Strengths of our study include the observation of a wide range of procedures routinely performed in the NICU (n = 254), not limited to only heel lances or venipunctures. No correlation was found between NIPEi and PIPP-R scores neither with painful procedures nor with stressful procedures. However, including stressful and painful procedures in the same sample could have underpowered the analysis. Our methodology also ensured the inter-rater reliability of the PIPP-R scoring as showed by the high intraclass correlation coefficient between two independent observers. Despite the early termination of this study, our sample size (n = 90) is the largest ever published to date on this specific topic. The calculated sample size was not reached for futility reasons and should not be therefore considered as a limitation. Another limitation is that some observed procedures were still in progress after the end of the recording, which could have interfered with the evolution of some parameters, in particular the NIPEi, whose maximum drop occurred 90 s after the beginning of the procedure. We recommend continued refinement of HRV as a pain assessment method for preterm infants to improve its specificity and positive predictive value.

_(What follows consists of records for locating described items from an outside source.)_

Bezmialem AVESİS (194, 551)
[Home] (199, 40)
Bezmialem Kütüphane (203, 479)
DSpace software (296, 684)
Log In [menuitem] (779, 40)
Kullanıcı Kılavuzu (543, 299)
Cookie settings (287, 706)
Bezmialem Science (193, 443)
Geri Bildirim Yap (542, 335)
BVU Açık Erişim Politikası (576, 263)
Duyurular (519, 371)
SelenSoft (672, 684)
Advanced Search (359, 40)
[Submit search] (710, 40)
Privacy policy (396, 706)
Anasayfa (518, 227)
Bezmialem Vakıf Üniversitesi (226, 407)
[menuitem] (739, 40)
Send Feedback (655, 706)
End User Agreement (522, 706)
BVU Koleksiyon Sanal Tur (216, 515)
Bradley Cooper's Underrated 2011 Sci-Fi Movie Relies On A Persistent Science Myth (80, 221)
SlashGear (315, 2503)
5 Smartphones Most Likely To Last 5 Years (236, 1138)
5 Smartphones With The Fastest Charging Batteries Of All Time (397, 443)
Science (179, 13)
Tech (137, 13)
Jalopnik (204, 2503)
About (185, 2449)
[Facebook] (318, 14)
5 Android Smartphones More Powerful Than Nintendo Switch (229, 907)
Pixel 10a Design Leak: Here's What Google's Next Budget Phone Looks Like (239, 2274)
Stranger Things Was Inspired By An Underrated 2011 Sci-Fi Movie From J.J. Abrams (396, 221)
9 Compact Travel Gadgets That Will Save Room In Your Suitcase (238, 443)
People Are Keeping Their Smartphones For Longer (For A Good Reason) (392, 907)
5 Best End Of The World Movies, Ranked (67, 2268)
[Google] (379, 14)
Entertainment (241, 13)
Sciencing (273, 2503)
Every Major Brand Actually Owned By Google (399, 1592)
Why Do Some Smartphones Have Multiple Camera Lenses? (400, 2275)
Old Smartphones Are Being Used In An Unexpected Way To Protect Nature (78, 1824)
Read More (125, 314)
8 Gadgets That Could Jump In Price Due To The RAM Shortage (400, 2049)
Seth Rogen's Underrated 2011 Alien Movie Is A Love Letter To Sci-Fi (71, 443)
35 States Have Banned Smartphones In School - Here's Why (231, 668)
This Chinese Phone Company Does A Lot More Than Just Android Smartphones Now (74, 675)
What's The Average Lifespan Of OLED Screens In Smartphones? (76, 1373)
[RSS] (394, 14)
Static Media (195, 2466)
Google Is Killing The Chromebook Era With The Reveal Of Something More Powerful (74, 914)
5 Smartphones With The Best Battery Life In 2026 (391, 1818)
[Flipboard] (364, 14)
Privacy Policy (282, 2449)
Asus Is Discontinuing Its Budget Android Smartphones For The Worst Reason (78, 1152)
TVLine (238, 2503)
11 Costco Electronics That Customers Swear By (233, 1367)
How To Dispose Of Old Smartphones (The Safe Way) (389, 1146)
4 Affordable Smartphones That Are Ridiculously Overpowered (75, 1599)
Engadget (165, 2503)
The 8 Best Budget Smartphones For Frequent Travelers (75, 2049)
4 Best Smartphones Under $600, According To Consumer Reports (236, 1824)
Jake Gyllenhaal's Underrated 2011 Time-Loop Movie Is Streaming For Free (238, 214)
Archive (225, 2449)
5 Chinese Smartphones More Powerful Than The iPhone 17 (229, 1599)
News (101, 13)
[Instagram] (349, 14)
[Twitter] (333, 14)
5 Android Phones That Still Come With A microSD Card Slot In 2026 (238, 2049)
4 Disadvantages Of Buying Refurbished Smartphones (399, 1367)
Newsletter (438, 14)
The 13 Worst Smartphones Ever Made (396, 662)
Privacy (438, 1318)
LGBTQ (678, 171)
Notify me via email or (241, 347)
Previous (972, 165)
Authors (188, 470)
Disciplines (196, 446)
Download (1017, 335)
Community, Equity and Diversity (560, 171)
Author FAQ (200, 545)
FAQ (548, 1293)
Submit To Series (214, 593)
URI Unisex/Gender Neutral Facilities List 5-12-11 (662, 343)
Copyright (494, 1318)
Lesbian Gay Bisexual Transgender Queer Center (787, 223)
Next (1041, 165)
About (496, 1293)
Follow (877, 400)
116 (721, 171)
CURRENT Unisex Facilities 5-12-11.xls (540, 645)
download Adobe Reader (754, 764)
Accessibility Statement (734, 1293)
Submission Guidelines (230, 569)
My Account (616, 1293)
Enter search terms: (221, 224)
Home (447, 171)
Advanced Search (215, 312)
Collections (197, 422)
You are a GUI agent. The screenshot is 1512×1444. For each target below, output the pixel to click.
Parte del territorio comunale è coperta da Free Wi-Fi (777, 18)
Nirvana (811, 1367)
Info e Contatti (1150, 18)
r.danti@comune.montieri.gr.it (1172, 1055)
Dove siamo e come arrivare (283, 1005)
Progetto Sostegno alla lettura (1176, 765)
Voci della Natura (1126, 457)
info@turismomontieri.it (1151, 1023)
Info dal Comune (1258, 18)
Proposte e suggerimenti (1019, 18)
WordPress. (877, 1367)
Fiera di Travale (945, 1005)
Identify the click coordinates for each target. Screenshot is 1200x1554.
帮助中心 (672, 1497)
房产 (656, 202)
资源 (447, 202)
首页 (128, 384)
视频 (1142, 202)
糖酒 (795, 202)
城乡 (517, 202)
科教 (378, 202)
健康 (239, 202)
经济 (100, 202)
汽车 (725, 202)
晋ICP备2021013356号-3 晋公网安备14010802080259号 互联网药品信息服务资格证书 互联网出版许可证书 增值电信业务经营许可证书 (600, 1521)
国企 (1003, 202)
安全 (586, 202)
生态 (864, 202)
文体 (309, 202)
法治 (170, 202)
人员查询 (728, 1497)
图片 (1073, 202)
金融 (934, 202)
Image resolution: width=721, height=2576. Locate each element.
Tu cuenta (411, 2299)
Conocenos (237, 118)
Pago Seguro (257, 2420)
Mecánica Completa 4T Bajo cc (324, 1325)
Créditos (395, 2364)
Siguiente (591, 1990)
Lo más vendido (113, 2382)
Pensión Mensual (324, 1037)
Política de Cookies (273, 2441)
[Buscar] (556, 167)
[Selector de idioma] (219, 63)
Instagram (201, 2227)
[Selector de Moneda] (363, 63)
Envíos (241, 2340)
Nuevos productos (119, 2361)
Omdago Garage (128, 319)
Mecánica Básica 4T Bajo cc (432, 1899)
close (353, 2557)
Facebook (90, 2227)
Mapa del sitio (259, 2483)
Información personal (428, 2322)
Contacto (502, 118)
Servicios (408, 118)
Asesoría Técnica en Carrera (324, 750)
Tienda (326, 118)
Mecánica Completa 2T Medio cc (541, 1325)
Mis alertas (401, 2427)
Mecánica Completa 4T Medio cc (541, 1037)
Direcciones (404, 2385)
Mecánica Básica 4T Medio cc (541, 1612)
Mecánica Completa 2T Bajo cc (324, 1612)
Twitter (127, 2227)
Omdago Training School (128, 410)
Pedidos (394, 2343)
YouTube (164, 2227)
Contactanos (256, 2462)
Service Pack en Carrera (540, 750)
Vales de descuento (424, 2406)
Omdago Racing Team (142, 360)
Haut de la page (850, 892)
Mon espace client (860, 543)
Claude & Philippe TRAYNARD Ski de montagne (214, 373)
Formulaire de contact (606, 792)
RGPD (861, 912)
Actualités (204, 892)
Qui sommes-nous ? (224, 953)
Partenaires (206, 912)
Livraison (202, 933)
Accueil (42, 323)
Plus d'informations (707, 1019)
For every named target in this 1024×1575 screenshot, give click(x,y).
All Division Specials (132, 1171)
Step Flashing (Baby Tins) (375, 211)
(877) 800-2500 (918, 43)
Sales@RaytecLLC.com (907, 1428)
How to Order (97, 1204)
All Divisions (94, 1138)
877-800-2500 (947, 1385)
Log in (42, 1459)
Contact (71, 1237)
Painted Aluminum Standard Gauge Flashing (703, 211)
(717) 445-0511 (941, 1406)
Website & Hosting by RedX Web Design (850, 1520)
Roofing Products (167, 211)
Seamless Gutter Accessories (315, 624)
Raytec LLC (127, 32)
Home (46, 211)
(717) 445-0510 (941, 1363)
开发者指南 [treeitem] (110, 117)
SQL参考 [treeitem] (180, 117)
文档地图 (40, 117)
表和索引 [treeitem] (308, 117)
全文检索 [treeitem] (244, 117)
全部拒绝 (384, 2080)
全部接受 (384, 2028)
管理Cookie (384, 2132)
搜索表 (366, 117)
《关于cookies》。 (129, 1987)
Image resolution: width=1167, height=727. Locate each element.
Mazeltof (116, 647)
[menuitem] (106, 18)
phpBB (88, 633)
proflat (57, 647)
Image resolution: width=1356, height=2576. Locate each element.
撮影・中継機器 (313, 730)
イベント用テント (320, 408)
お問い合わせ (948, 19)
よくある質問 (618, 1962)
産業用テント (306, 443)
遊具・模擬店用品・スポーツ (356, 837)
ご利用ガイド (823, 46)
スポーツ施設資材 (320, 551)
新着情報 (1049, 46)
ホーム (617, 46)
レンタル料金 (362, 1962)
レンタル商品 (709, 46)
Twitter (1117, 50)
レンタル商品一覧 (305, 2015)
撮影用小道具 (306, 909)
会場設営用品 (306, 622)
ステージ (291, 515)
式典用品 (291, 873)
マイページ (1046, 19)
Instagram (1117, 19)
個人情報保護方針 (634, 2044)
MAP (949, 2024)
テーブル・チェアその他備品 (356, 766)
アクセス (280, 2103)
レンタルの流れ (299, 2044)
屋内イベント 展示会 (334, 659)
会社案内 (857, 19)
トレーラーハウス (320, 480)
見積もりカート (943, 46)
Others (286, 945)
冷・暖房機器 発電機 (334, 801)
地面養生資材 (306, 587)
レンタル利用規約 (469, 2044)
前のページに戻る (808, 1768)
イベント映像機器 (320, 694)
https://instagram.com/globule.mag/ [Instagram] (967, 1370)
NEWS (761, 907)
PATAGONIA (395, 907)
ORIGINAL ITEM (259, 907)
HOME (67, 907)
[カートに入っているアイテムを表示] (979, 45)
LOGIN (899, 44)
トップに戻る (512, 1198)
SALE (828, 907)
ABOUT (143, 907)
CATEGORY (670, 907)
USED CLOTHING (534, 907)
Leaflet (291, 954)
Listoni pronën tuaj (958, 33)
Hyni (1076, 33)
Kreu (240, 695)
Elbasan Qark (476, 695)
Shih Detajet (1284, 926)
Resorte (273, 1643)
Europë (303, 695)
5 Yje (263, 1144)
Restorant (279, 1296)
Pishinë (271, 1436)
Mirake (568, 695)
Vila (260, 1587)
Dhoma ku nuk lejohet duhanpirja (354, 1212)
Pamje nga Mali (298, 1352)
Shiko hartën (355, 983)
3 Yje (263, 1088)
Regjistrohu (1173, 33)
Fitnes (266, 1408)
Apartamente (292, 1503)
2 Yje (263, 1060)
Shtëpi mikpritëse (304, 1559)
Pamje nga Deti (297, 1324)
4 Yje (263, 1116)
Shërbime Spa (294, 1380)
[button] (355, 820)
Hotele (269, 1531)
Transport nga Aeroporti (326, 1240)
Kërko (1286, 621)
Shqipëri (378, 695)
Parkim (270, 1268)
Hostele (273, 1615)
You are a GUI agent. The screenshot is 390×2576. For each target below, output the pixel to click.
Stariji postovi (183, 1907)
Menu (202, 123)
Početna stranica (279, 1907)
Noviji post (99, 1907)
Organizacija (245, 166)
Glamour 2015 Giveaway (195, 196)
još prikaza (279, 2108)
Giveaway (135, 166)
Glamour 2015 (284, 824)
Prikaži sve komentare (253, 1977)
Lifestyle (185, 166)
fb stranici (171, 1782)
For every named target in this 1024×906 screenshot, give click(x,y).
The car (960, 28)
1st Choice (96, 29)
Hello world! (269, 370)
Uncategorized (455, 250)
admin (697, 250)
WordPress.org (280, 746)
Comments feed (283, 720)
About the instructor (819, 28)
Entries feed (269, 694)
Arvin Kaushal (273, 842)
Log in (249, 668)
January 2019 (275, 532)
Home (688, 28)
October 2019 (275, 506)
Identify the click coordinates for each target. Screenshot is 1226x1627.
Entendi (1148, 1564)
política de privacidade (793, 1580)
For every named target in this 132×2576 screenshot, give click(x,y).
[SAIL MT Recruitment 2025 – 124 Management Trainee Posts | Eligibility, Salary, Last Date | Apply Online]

No unique method was identified as a gold standard, but SCR seemed to be more reliable than NIPEi to assess pain and stress in preterm infants, probably with a greater accuracy when combined with a validated pain scale. The NIPEi did not show sufficient diagnostic accuracy as a unique method for acute pain assessment, although it may exclude the highest levels of pain as suggested by the high NPVs. In clinical practice, it could be of interest to assess its validity in other neonatal populations with suppressed or absent behavioral responses to pain (e.g., following birth asphyxia, neonatal stroke, severe intraventricular hemorrhage, or use of neuromuscular blockade).

Conclusion

PIPP-R and NIPEi were not correlated during acute painful and stressful procedures in hospitalized preterm infants. SCR (peaks/s) was significantly correlated with PIPP-R scores, especially during painful and skin-breaking procedures. Secondary analysis showed that NIPEi and SCRs could help to exclude severe pain in preterm infants, but this needs to be studied further.